## WHAT IS BEING ASKED
Find the lines holding the string "will" in the data, then copy all of them.

## DATA SHOWN
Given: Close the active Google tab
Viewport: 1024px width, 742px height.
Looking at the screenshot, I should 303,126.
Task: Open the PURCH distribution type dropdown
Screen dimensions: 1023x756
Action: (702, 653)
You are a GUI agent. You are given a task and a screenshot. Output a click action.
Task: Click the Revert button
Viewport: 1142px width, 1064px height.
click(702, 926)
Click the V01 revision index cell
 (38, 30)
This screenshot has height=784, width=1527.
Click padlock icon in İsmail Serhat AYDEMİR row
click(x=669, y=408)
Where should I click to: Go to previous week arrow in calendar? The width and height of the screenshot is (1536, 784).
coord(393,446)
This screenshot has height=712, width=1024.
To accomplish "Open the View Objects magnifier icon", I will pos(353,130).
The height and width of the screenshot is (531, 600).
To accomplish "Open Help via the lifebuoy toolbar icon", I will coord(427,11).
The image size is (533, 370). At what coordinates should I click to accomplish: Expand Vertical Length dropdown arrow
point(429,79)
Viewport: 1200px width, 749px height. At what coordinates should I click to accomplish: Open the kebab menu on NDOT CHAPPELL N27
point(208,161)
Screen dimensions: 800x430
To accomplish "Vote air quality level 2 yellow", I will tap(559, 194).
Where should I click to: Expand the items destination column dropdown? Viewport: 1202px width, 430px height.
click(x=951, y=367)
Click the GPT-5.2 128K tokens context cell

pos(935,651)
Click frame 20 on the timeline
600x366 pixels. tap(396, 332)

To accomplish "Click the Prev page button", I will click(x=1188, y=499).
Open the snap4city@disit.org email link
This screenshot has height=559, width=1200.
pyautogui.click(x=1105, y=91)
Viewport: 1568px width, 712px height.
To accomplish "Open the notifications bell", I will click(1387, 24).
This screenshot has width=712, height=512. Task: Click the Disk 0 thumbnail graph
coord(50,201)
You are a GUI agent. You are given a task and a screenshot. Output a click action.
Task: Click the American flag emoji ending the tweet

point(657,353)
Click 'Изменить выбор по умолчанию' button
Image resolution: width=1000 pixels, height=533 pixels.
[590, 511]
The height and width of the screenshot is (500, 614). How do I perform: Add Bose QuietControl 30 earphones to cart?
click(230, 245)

## REPLY TO THE TASK
To accomplish "Open the View Objects magnifier icon", I will pos(353,130).
To accomplish "Open Help via the lifebuoy toolbar icon", I will coord(427,11).
To accomplish "Vote air quality level 2 yellow", I will tap(559, 194).
To accomplish "Click the Prev page button", I will click(x=1188, y=499).
To accomplish "Open the notifications bell", I will click(1387, 24).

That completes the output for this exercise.